AIM OF THE EXERCISE:
Where a line holds the word "Given", copy that line from the data below.

Collected data:
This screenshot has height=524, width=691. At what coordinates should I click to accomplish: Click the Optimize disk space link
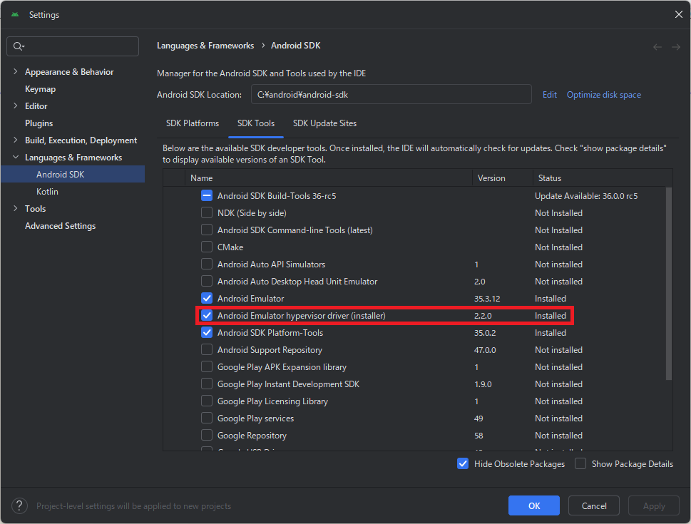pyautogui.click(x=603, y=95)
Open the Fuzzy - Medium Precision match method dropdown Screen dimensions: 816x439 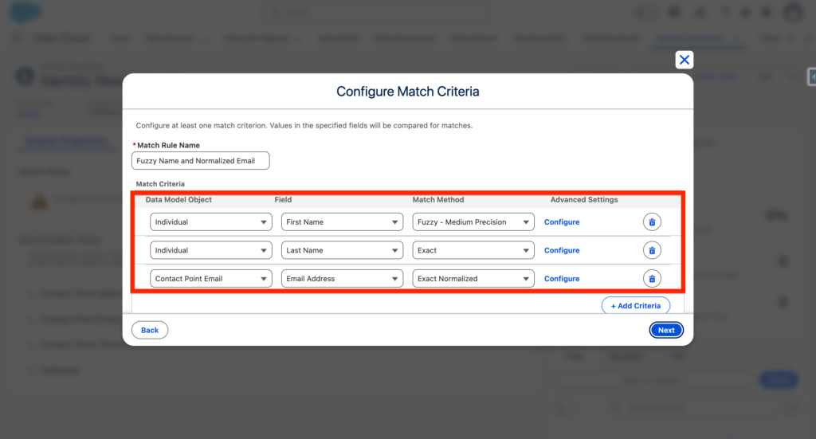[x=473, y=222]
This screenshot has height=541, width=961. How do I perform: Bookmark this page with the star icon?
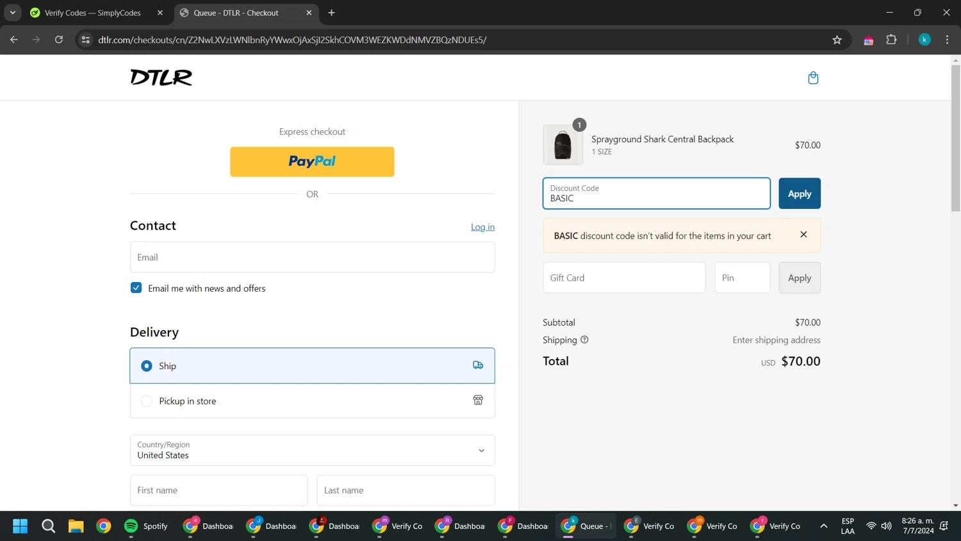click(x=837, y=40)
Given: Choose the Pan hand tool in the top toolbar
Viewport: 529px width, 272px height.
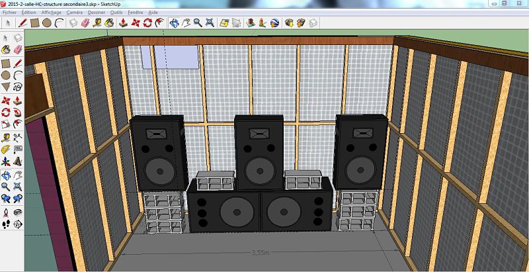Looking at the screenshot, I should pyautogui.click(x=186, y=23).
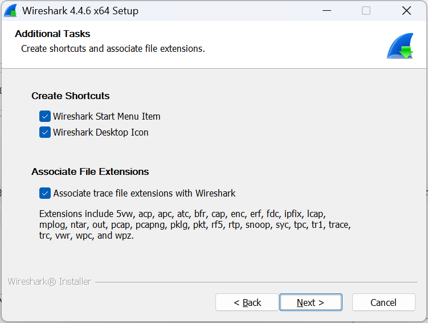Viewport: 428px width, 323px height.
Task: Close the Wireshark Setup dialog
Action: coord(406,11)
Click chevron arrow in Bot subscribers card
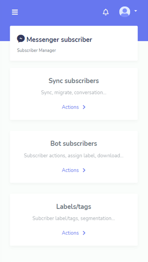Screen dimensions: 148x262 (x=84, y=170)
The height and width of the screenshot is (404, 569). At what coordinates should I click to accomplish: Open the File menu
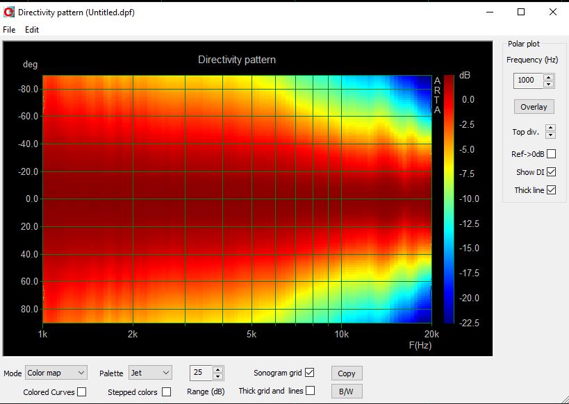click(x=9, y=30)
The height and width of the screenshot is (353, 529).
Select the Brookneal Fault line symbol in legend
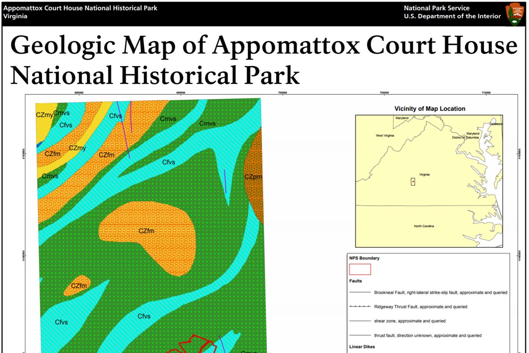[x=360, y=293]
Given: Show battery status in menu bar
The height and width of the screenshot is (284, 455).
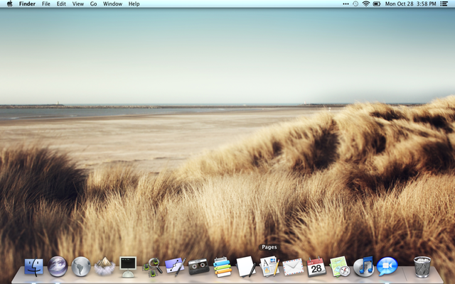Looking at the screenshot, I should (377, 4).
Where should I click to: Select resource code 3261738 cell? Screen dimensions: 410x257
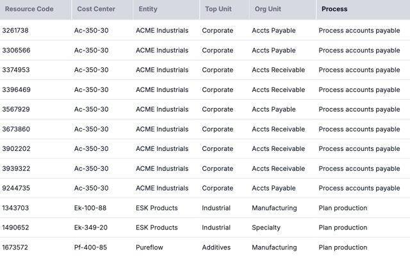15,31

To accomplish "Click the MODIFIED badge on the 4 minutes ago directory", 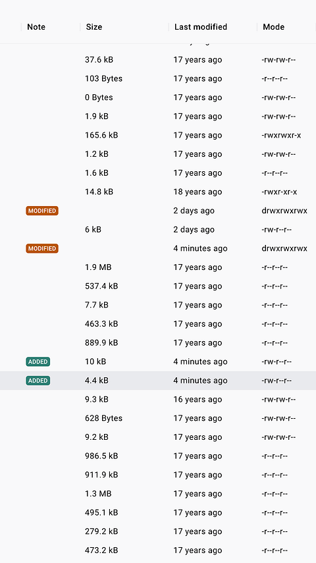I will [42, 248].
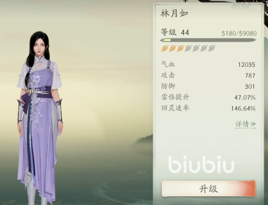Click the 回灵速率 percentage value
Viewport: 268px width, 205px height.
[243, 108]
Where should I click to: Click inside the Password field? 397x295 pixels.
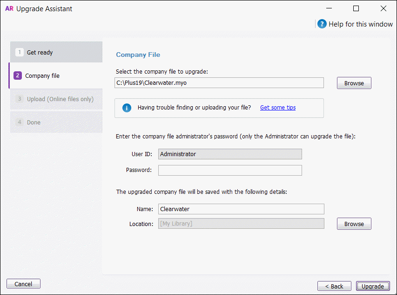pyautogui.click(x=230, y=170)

---

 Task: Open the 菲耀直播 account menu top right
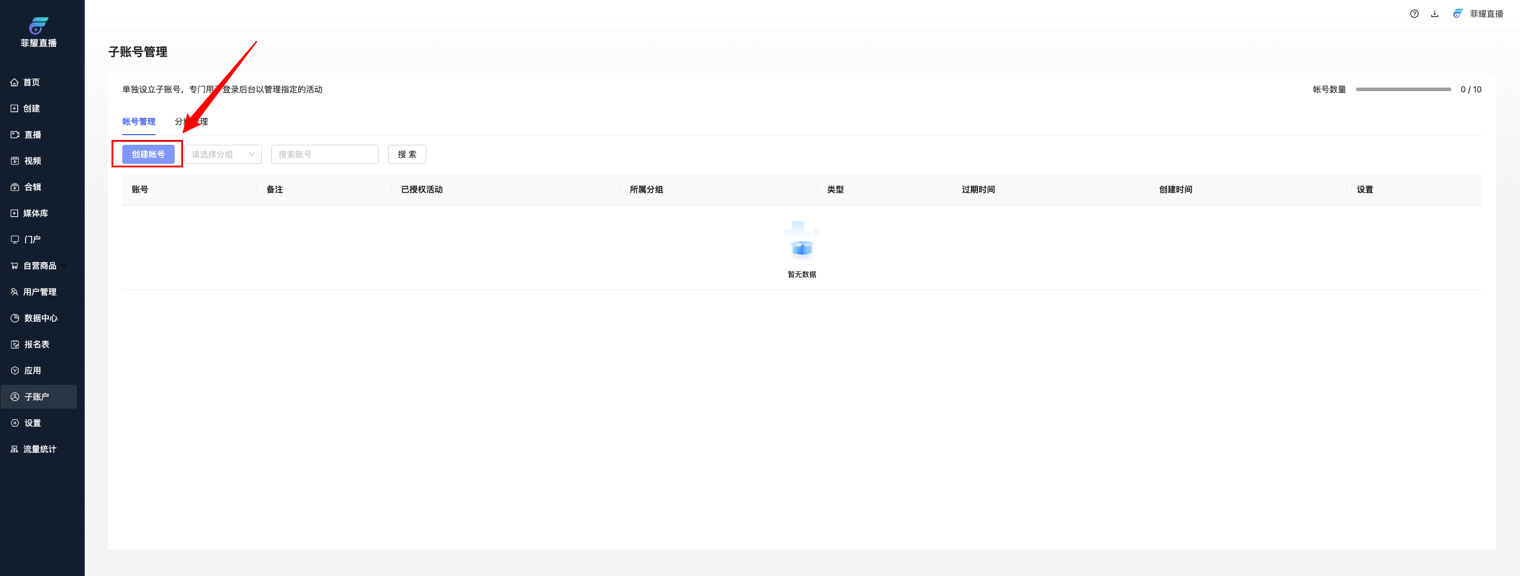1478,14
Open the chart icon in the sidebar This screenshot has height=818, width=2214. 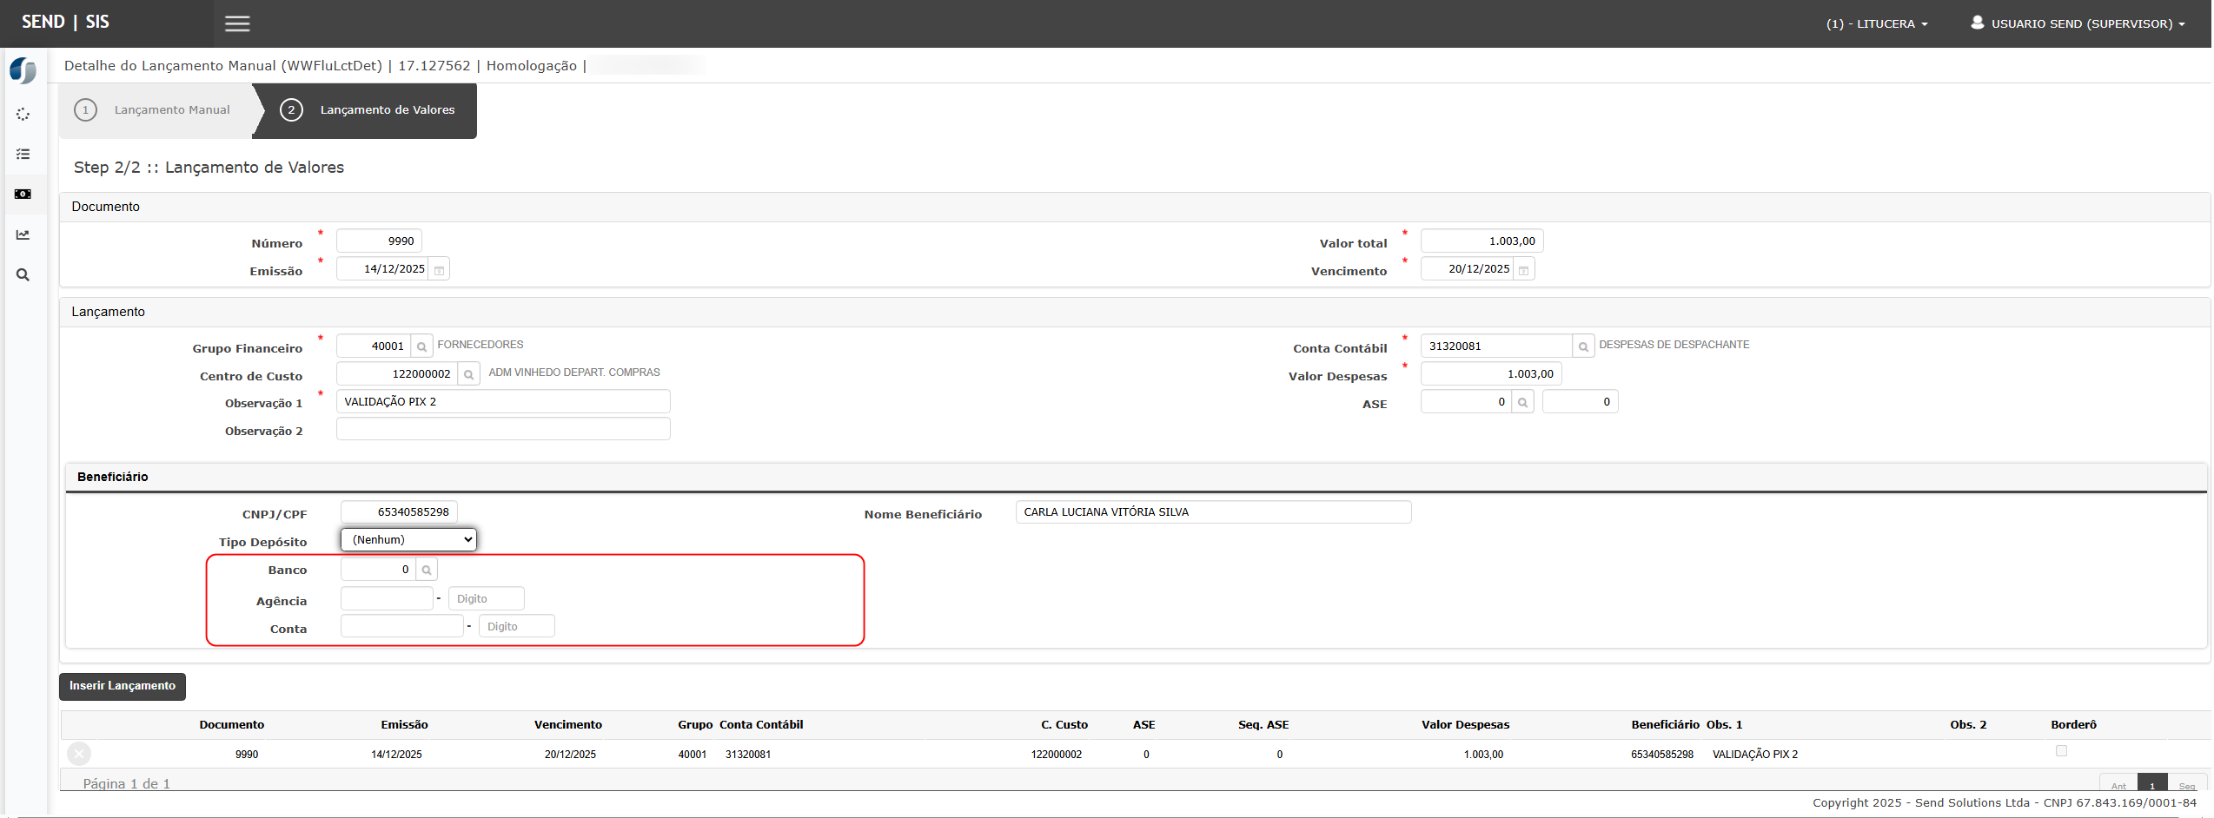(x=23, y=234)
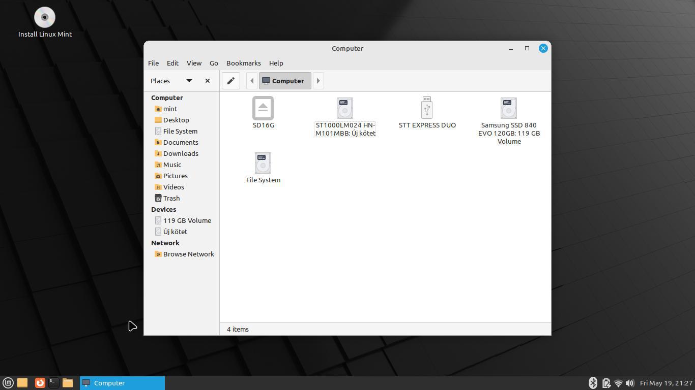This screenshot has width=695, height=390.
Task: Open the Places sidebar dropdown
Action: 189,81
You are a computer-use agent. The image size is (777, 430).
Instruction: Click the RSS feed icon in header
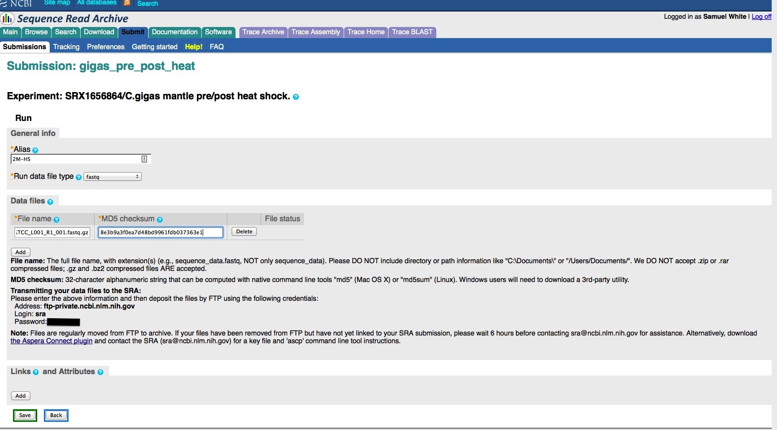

THE COMPLETED TASK:
Given: Choose the Pan hand tool in the top toolbar
Given: Show battery status in menu bar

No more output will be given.